On Friday, after the second performance and some recuperation in the VIP lounge, Jaya and I re-entered the festival. An electric guitar called to us like a siren. Jaya, pumped full of adrenaline, ran towards the celestial riff which brought us through the forest to the Moon Ra stage (Curated by Kiosk Radio and The Lot Radio): An intimate UFO-esque structure designed by Leopold Banchini, a Swiss architect firm who previously designed a permanent installation for the Centre Pompidou. It floated at knee height – as you passed around its perimeter hunting for the entrance, only bopping legs and feet were visible, seemingly holding up the hovering structure. People ran towards as music spilled from underneath, ducking under its edge to enter.

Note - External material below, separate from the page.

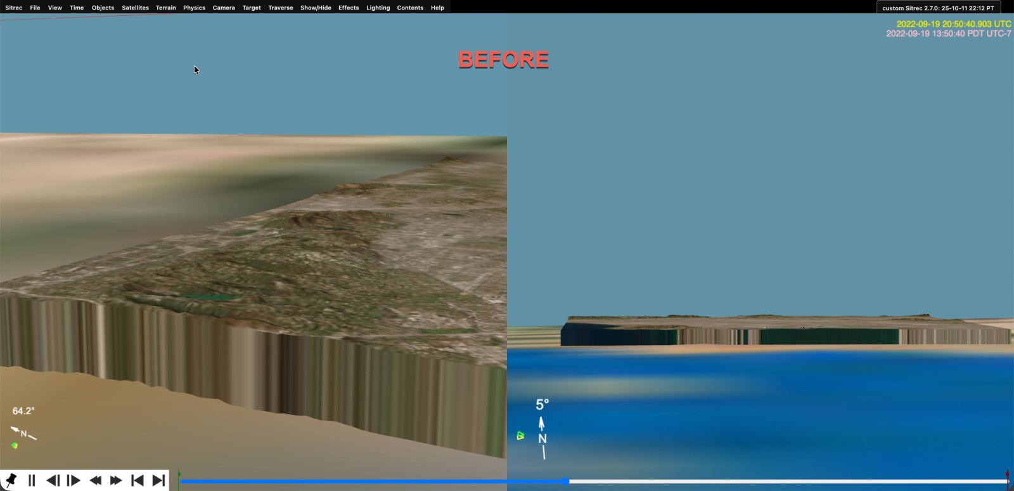The height and width of the screenshot is (491, 1014).
Task: Click the blue timeline slider handle
Action: tap(565, 481)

Inside was a complex network of wooden beams that reminded me of medieval church rafters, as though we were dancing towards the Gods. The very tip of the structure featured a ship-like porthole, cracked ajar so that the sun, stars and, most importantly the moon, could beat through and illuminate the dancefloor. In essence, Moon Ra was a chapel built to worship the sky. The guitar revealed itself to be One Kiss, Fathers of Sound, delivered by musclecars, a DJ and producer duo from New York, which dissolved into the best house-disco set I’ve ever experienced, sucking me into a fever dream caught between 1990s Ibiza and ‘70s New York.

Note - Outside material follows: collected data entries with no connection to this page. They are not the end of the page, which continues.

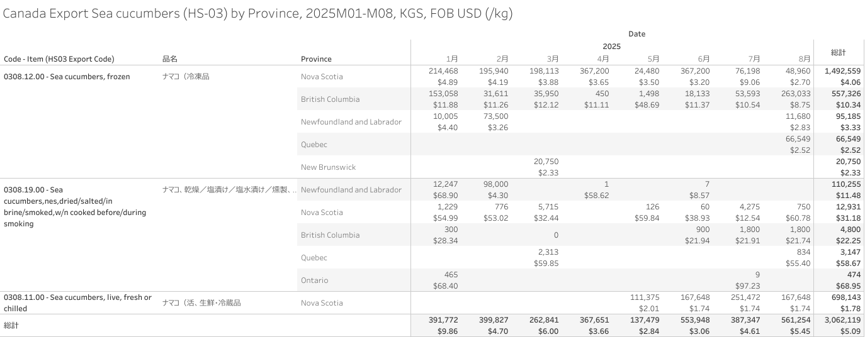The height and width of the screenshot is (337, 865).
Task: Click the 4月 month column header
Action: pos(603,58)
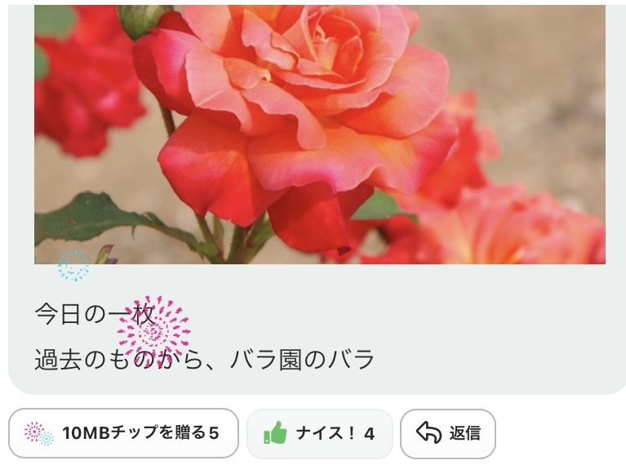This screenshot has height=465, width=626.
Task: Click the small blue firework in the tip icon
Action: click(x=47, y=439)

Jaya Twill preparing to re-enter the festival
Billy Parker in the depths of the dancefloor

Jaya had to drag me from the depths of the dancefloor to continue our drive-by of the festival. We were summoned by earth rumbling bass to the Weaving Weeds stage, curated by Resident Advisor and designed by Atelier Fanelsa and the Bioregional Design Lab of the Technical University of Munich. This structure operated like a gladiator pit: the perimeter was a raised platform that slowly descended into a lowered dancefloor, canopied by large worm-like undulations created by processing and repurposing an invasive weed species present in Asiat Park, where the festival is now held. The architecture allowed for sound to pool in the pit forming a swamp of bass that one could literally swim in. As we descended further into the sonic morass, the bass escalated to bone trembling. We were experiencing The Bug presents Machine (live): AKA British producer Kevin Martin, known for his live shows that merge dubstep, dancehall and industrial hip-hop. A pure demonstration of the experimentation facilitated at Horst. The ear plugs buried beneath my hands pressed tight against my ears meant I could handle a mere ten minutes of the skeletal massage before my ear drums dropped to their knees and begged for mercy. It pushed against the limits of acceptability, of what a human body can sonically handle. It was disgustingly filthy… in the most delicious way. If you need to know what it’s like to feel your own bone marrow trying to escape your body, then I urge you to see The Bug live. The expert programming of each stage mimicked its essence: where Moon Ra was reaching and celestial, Weaving Weeds was bodily, digestive, organic, decaying. 

The Weaving Weeds stage
Issy Pritchard and Liberty Mann

Other notable music performances included Eclair Fifi’s set at Dark Skies (designed by Banchini Bierens De Haan and DVS1), whose mastery of the decks almost turned me straight, Hannah Holland and Josh Caffé at Le Soleil Rouge (designed by Bruther) where the packed crowd reflected in a giant red sun, opposing a Marilyn Minter video installation projected on the imposing industrial chimney towers, and finally SHYBOI, who spent twenty minutes deconstructing Carmina Burana: O Fortuna by Carl Orff (more commonly known as The X Factor theme tune).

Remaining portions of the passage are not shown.